His remonstration of Navin Ramgoolam for the latter’s criticism of local biologist Ameenah Gurib-Fakim – tipped to be the next President of Mauritius in case of an opposition victory – has brought even more support for the MSM-PMSD-ML.
SAJ’s Movement Socialist Militant (MSM) insider told Wfol.tv things are taking a different shape on the ground, with SAJ bulldozing into Ramgoolam’s Labour Party’s territory, making inroads among the Hindu community but attracting significant followings from minorities from the Muslim and Creole communities.

With reports that the ‘Vire Mam’ campaign is several points ahead of the MMM-Labour, holding several points clear with the prospects that it wins the elections unexpectedly, the big capital is said to be pressing ahead with cash handouts to political parties.
In yet another surprising development, the Party Mauricien Social Democrat (PMSD) headed by Xavier Duval, the son of former political maverick Sir Gaetan Duval, seem to be getting traction among the General Population.
“This is eating into the MMM’s vote bank, while the Movement Liberateur of Steve Obeegadoo is also a pain in the back of the MMM,” said another observer.
He said there are talks of a possible backlash against Ramgoolam at the constituency No 5, where the MSM may lift one seat or two. The constituency has always elected Navin since his entry in politics in1991.
There are talks of ruling MP’s and Minister’s buying their tickets, some forking up to Rupees 13 million for a seat in a particular MMM-Labour bastion in Port Louis.
Rumours are running high that some foreign companies, including one from India and one from Singapore, are helping the Labour-MMM campaign with millions of Rupees disbursed in the early stages of the election campaign.
“Promises of better deals, in the services sector and the maritime sectors are being made and these companies, known for their strong cash position, are within reach of the corridors of power,” said a local activist.
He said money is fast exchanging hands in these elections, which is a crucial test for the Berenger-Ramgoolam tandem.

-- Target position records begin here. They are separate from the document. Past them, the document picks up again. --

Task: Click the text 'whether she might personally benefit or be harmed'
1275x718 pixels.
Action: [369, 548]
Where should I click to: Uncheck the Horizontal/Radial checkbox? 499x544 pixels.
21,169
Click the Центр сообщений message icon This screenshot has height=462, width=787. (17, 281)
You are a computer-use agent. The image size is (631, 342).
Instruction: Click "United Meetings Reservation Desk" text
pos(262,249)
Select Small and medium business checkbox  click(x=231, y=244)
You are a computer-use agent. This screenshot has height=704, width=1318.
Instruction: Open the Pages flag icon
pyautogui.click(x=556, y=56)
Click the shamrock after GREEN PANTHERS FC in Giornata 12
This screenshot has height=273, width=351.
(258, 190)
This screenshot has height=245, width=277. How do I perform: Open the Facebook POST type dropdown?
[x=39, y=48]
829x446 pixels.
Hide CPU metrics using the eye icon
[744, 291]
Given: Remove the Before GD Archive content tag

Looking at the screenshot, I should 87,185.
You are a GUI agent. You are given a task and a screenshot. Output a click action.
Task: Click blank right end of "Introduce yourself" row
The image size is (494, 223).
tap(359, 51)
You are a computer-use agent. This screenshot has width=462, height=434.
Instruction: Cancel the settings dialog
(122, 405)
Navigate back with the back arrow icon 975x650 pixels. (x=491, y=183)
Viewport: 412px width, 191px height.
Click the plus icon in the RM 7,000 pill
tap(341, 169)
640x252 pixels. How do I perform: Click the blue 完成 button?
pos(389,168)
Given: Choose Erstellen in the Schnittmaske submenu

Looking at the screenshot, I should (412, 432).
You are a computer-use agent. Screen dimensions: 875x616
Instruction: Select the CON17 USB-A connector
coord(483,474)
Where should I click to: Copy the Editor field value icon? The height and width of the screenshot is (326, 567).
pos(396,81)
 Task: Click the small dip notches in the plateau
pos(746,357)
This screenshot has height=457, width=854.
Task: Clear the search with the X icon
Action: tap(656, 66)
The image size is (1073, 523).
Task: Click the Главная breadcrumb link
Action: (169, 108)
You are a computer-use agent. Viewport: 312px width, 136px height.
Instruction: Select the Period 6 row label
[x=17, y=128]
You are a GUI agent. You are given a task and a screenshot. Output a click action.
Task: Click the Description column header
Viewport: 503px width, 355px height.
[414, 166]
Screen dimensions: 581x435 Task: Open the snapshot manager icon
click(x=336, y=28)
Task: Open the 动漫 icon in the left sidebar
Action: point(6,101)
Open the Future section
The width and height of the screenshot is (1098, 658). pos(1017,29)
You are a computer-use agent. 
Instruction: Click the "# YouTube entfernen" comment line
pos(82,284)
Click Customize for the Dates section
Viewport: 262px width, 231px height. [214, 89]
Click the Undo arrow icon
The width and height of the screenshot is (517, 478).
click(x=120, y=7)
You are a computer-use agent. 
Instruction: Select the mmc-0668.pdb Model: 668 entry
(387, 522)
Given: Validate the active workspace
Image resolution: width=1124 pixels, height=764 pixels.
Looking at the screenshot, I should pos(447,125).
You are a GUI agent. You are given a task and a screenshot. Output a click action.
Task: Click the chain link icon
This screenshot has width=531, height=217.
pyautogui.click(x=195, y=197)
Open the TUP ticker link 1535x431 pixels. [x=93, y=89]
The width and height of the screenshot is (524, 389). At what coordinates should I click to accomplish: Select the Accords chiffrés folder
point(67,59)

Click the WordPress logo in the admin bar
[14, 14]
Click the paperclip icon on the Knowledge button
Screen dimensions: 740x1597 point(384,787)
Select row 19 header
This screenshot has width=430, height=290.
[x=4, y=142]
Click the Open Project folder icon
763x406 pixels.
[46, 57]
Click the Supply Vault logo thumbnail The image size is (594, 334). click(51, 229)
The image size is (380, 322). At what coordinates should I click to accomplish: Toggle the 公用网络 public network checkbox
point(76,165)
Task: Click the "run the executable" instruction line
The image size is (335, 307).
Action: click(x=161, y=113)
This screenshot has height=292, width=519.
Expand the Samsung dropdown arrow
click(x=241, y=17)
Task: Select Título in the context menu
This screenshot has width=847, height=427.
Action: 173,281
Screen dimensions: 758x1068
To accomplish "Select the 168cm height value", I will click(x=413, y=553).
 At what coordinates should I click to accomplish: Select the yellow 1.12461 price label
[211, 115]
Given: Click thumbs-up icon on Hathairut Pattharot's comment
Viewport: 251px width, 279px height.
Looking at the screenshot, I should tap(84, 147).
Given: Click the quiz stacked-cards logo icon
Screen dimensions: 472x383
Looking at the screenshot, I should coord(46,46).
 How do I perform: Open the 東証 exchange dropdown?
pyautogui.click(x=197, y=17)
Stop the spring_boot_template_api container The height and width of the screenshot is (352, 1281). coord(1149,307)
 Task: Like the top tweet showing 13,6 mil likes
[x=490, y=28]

“I heard that Rm100 million has been spent on the elections by the ruling coalition so far, and much of this money comes from local and foreign bankrolling,” said the activist.
Adding to the troubled MMM-Labour campaign is the recent claims by Berenger that the LRT or Metro Leger contract was wrongly allocated, with India’s leader Narendra Modi coming into the picture.
The Labour government has hastily allocated the contracts for the construction of a controversial light rail transit service between Port-Louis and other cities in the Midlands.
Berenger said he disagreed that an Indian company has been allocated the first phase of the contract, that is the design and construction while the second phase will be allocated to another company for the running of the operations.
According to Berenger, this endangers the entire investment, since the company engaged to run the show may claim it had no say in the construction and design if anything goes wrong in the future.
This, it is said, has offended the Indian embassy in Port Louis with reverberations in New Delhi.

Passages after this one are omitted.